Flash back with me to 1999. You’re a hapless web designer, and you’ve just spent a long day convincing your boss that just because hot pink is his favorite color doesn’t mean it’s the best bet for your financial services website. You haven’t even begun to sort out how you’re going to break it to him that getting good placement on the search engines will mean rewriting all of his copy, stripping out the dancing hamsters, and spending hours on these invisible things called tags. In the throes of your despair, your sales team barges into your office, complaining that the new design just isn’t “user friendly”. Quietly, you reach for the gun in your top drawer…
If only tragedies like these could have been averted. In the early days of the internet, limited technology and even more limited understanding made it nearly impossible to build a website that pleased CEOs, search engines, and end users. Fortunately, times have changed, and one of the most promising trends of the past couple of years is an increasing realization that SEO and usability can coexist and even be complementary. Why the change? I think we can break it down to five important trends:
- Rise of the Human-like Spiders
Internet content has exploded, and search engines have had to change considerably to keep up.

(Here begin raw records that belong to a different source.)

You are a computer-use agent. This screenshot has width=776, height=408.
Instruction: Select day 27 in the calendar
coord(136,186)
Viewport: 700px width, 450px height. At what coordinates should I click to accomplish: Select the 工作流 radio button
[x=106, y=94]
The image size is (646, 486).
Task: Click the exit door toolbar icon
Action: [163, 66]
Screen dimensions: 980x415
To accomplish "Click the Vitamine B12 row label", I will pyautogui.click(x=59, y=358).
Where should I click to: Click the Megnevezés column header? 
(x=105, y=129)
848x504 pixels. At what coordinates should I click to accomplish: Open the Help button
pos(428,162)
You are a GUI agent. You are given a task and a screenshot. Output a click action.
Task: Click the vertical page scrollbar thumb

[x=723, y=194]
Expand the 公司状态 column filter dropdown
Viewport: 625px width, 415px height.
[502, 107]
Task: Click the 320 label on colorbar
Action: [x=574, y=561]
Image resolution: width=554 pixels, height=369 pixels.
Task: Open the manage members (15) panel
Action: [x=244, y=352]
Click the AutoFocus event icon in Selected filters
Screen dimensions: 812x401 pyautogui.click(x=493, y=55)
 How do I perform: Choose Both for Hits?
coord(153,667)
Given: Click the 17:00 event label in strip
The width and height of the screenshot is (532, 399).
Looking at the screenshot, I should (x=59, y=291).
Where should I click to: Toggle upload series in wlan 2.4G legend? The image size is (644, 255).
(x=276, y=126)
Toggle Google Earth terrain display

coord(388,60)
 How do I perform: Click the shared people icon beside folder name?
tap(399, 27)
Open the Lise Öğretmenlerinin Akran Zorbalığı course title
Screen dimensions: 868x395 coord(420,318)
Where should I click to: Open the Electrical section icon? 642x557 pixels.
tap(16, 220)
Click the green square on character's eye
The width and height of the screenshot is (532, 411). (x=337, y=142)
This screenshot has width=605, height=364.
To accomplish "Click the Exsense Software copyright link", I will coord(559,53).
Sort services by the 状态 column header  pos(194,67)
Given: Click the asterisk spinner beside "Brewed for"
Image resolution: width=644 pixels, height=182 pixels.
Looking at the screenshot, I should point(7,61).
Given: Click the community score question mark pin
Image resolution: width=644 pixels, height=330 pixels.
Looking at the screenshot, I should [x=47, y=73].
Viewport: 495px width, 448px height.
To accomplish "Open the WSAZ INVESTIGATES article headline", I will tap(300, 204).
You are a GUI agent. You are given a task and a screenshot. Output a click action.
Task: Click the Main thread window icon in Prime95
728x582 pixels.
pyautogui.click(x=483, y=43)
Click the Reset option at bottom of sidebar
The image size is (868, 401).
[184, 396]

As search spiders and bots become more advanced, they’ve finally begun to mimic at least some of the simple patterns of human browsing behavior. Make the people happy, and you might just make the spiders happy, too. At the same time, spiders are less and less hung up by advanced technology and are even aided by practices, such as good CSS use, that tend to promote design standards and user-friendliness. - Widespread Use of Analytics
Both SEO and usability used to be a tough sell, but a better understanding of analytics over the past few years, especially the focus on results-oriented analytics (such as conversion tracking), have finally started to prove that both disciplines have real business value. - Easy Access to Tools
Beyond basic web analytics, tools to track conversions, explore the inner workings of search engines, and even perform advanced marketing/usability experiments like split tests have become increasingly easy to use and have been promoted heavily by major search engine providers. - White-hat SEO
Mostly in response to rampant abuse, people finally began to realize the down side of massively gaming search engines. With that realization came a new crop of SEOs who believed that you could play by the rules (well, some of them at least) and still make money. Like any good service provider, white-hat SEOs want to bring real value to their customers, and that has included embracing ideas like usability. - Holistic Approaches
Smart service providers eventually realized that no discipline (design, marketing/SEO, usability, etc.) exists in a vacuum, and any one can be done well to the detriment of others (and with them, the bottom line). As web developers have taken a more holistic approach, it’s been necessary to understand where SEO and usability interface effectively.
Of course, none of this is to suggest that SEO and usability’s newfound friendship is an easy one. Balancing the demands of internal corporate pressure, marketing, search engines, and users is tricky business, but the evolution of the internet has not only made it possible to bring these camps together, it’s made it profitable. Expect to see even more fusion of SEO and usability in the next few years, and with it, and increased demand for people who understand the big picture on both sides.